Dubai Tour

Race details
- Date: February
- Region: Dubai
- Discipline: Road
- Competition: UCI Asia Tour 2.HC
- Type: Stage race
- Organiser: Dubai Sports Council and RCS Sport
- Web site: dubaitour.com

History
- First edition: 2014
- Editions: 5
- Final edition: 2018
- First winner: Taylor Phinney (USA)
- Most wins: Marcel Kittel (GER) (2 wins)
- Final winner: Elia Viviani (ITA)

= Dubai Tour =

Emirati multi-day road cycling race

The Dubai Tour was an annual professional road bicycle racing stage race held in Dubai, which began in 2014 as part of the UCI Asia Tour. It merged with the Abu Dhabi Tour to become the UAE Tour from 2019.

==History==
The race was classified as a 2.1. in 2014, meaning that more ProTeams can participate in the event.

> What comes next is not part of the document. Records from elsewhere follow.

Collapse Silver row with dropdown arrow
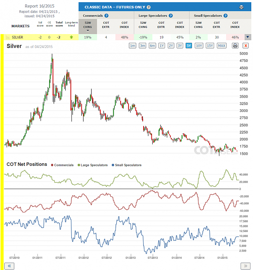Viewport: 253px width, 270px height. [248, 37]
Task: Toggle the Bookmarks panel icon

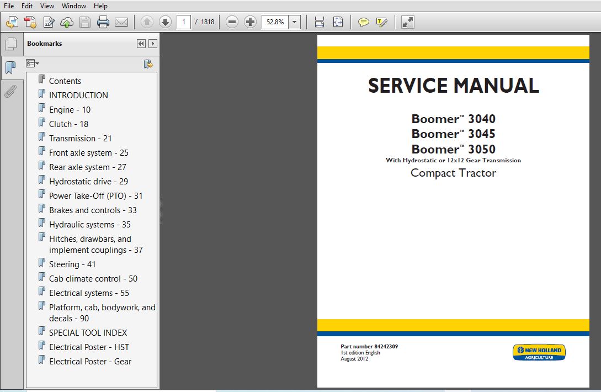Action: point(10,68)
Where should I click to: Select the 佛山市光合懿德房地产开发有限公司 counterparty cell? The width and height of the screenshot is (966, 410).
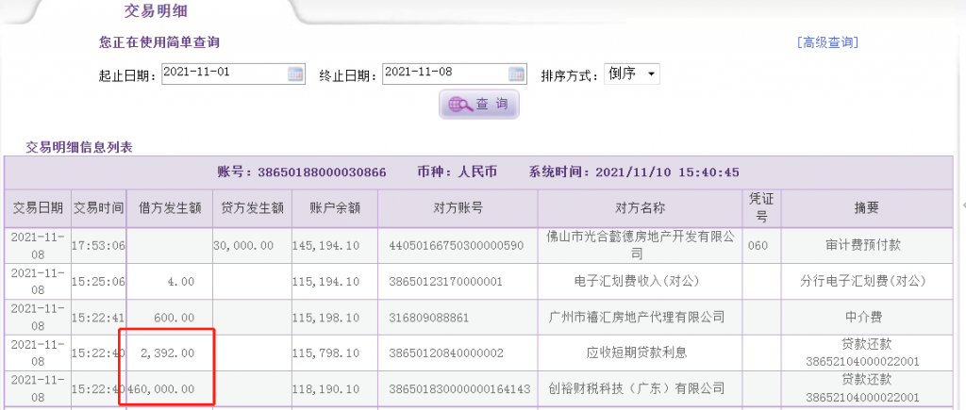point(641,244)
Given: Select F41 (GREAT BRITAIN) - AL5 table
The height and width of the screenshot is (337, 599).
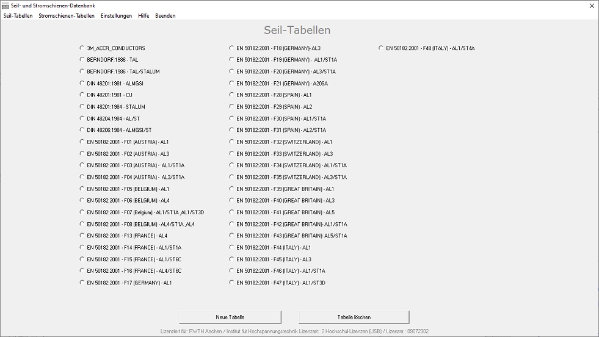Looking at the screenshot, I should [232, 212].
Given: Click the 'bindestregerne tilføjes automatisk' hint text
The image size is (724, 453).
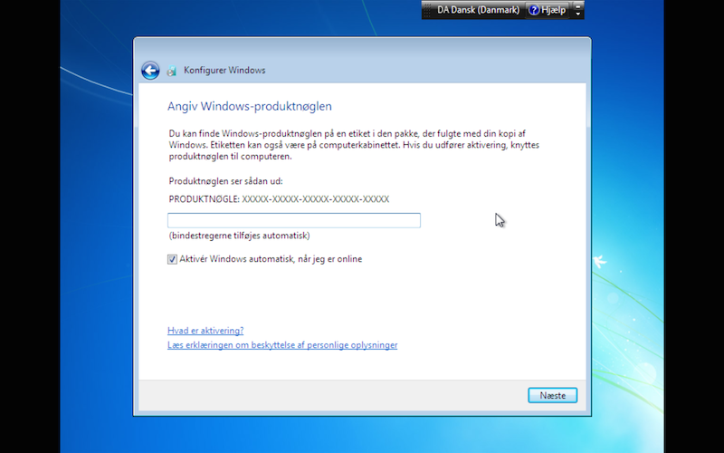Looking at the screenshot, I should click(239, 236).
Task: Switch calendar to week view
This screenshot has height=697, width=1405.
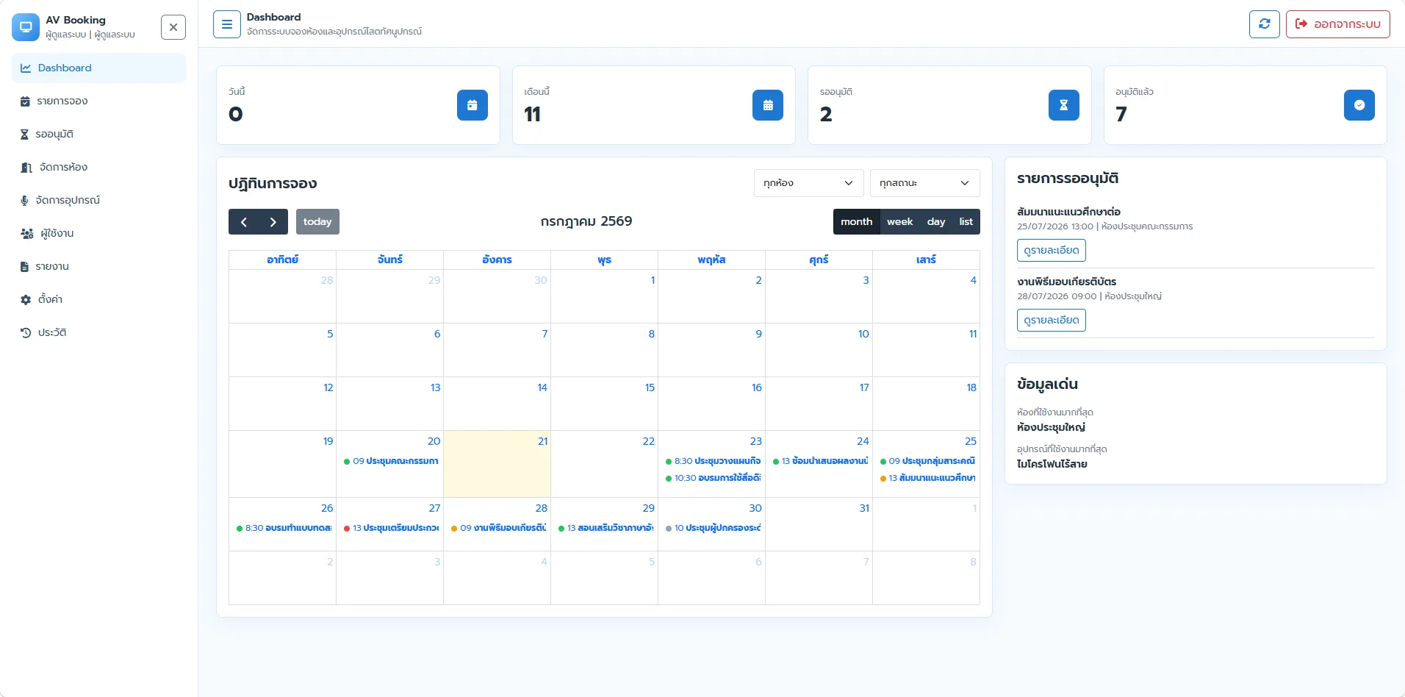Action: point(899,222)
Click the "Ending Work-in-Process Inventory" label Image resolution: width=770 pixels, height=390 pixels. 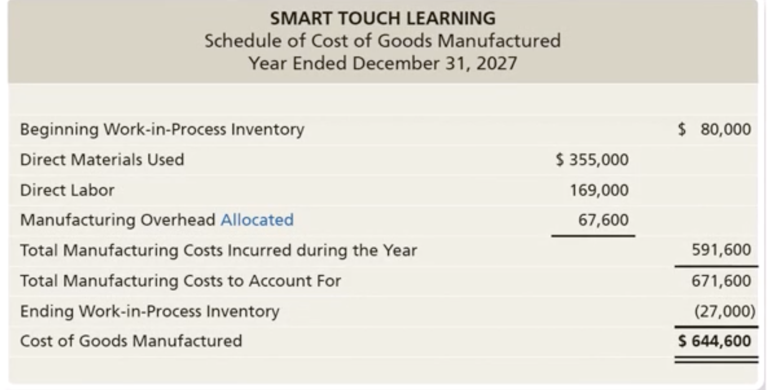150,311
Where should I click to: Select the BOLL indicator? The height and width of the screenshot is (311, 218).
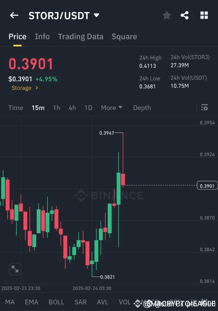(x=56, y=302)
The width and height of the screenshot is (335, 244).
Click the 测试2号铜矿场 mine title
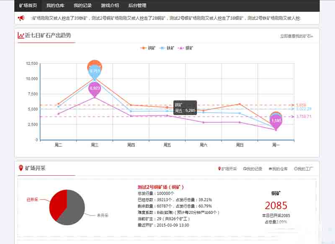[x=161, y=187]
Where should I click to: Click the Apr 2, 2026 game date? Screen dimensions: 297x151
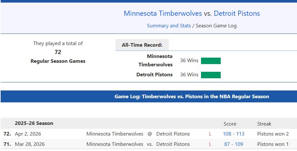[x=28, y=134]
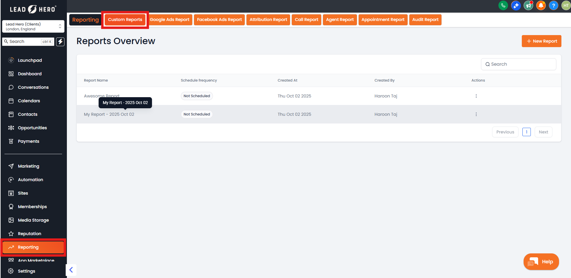Click the Next pagination button
571x278 pixels.
(x=543, y=132)
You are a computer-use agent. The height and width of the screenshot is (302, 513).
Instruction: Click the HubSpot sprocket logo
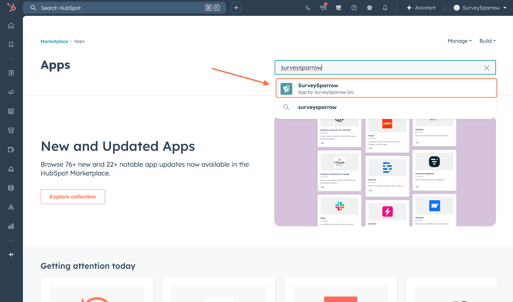(11, 8)
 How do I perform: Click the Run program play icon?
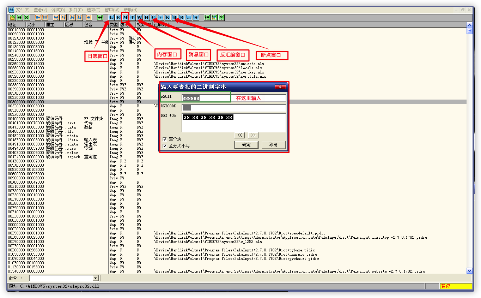click(x=38, y=17)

The race is organized by the Dubai Sports Council in partnership with RCS Sport, and was held for the first time between 5 and 8 February 2014. The race is a men's competition consisting of four stages. The race contains mainly flat stages, with some hillier parts. In 2015, the second edition of the race has been upgraded to 2.HC, meaning that more UCI World Tour teams can compete in the event.

During the race, the leader of the general classification wears a blue jersey, the leader of points classification is denoted by a red jersey and best young rider by white. The race does not award a mountains jersey.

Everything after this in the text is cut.